On the other hand, Kakira Sugar Works (KSW) wanted to extend their power production 
capacity from 2.5 MW to 20 MW. However, has been affected by the government's delay in 
giving the project a go-ahead despite that Kakira could supply electricity within the 
geographical region through UEB. Monday, April 9, 2001 THE EASTAFRICAN 

Kasese Cobalt is already producing some 10.5 MW to supply its cobalt plant and selling 
the rest to UEB, which implies Kasese, can get electricity facilities on a daily basis 
on a particular regional basis. 

Uganda Rural Electrification Company (UREC) already plans small hydropower stations. 
The planned plants are one at Kyambura Gorge and another at Ishasha River expected to 
generate a combined total of 11.5MW. The twin projects will be funded by the World 
Bank's International Finance Corporation (IFC), at about US$ 16m (Shs. 28bn) 

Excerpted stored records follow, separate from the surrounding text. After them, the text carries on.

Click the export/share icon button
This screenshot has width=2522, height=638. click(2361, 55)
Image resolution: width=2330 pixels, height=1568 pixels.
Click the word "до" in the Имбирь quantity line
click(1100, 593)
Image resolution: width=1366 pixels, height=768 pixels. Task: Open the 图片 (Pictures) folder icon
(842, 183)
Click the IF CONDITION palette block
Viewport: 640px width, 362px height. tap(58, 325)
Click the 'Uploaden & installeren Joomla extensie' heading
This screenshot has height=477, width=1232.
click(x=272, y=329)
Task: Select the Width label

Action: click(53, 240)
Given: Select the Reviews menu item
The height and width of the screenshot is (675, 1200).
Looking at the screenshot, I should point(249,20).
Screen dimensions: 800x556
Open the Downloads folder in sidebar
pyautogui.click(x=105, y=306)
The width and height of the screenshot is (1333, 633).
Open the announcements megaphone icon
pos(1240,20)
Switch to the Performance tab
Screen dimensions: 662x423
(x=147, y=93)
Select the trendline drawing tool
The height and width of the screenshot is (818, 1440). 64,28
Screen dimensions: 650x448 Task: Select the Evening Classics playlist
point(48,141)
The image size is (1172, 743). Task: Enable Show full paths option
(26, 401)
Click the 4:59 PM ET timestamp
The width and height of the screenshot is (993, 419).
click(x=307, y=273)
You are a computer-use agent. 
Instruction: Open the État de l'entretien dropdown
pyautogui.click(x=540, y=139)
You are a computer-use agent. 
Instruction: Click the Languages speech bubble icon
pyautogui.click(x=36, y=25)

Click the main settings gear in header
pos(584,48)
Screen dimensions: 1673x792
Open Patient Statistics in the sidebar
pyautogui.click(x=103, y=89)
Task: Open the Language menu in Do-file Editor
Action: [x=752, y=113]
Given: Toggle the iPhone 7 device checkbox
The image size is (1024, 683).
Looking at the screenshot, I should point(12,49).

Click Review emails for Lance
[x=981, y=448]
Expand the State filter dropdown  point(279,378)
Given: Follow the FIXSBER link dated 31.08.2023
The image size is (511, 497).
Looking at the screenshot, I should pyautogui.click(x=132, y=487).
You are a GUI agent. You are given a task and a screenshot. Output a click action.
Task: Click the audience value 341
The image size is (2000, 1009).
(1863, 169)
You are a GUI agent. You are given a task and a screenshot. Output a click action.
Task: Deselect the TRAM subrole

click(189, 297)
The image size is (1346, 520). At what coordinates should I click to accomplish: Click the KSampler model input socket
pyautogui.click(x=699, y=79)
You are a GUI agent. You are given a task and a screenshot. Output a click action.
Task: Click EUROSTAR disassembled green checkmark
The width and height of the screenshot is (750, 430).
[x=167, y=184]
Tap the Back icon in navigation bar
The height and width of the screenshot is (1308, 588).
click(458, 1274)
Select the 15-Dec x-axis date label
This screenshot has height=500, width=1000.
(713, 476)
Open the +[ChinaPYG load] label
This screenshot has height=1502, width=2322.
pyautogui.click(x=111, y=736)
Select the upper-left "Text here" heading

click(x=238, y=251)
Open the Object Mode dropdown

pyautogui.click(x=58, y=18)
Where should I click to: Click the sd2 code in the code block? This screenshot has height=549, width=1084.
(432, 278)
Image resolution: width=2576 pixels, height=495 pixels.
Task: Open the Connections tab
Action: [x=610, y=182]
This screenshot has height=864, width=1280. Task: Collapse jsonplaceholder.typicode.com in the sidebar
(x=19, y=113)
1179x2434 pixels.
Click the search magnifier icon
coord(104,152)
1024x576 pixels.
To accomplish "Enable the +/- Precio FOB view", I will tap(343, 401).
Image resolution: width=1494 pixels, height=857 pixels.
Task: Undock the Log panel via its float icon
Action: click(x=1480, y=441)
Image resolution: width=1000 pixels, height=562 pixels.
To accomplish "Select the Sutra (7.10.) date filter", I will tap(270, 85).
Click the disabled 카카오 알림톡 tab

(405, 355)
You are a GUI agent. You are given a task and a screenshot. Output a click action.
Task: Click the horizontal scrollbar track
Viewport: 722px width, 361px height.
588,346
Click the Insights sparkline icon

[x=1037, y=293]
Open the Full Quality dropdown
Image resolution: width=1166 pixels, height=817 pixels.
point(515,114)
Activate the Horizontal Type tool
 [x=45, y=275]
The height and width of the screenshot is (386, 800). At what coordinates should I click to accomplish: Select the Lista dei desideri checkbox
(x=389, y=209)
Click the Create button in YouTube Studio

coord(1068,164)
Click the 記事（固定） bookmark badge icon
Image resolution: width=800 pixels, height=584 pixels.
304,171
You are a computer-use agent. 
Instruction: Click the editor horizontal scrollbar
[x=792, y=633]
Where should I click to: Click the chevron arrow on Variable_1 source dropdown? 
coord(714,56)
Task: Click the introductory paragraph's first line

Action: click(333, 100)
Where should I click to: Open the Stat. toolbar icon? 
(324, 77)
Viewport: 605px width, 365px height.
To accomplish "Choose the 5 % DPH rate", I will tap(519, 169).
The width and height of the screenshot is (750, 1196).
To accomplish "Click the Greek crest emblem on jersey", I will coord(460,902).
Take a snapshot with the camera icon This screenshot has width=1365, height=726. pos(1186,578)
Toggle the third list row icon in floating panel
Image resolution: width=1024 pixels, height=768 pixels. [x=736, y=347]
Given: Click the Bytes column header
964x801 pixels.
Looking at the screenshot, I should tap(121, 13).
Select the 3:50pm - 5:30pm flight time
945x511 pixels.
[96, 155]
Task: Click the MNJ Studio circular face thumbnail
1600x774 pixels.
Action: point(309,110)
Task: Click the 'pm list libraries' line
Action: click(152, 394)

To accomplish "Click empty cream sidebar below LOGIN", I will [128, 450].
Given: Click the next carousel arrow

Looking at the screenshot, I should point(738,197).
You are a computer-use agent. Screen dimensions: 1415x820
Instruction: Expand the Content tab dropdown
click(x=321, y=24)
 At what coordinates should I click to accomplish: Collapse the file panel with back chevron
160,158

All Universities, private and public are located either in the west, East or central 
regions. Such development is not by accident but rather that it is a linear natural 
growth started as colonial ethno-philosophy based on anthropological trajectories, 
which the government has failed to arrest. 

The banking and financial sectors are distinct in central and western Uganda but 
non-can be named, in reference to northern region. 

More road networks are concentrated in the south than in the northern region despite 
the fact that this region links four to five countries to Uganda. And in fact are the 
shortest roots to European and Middle East economic powerhouses.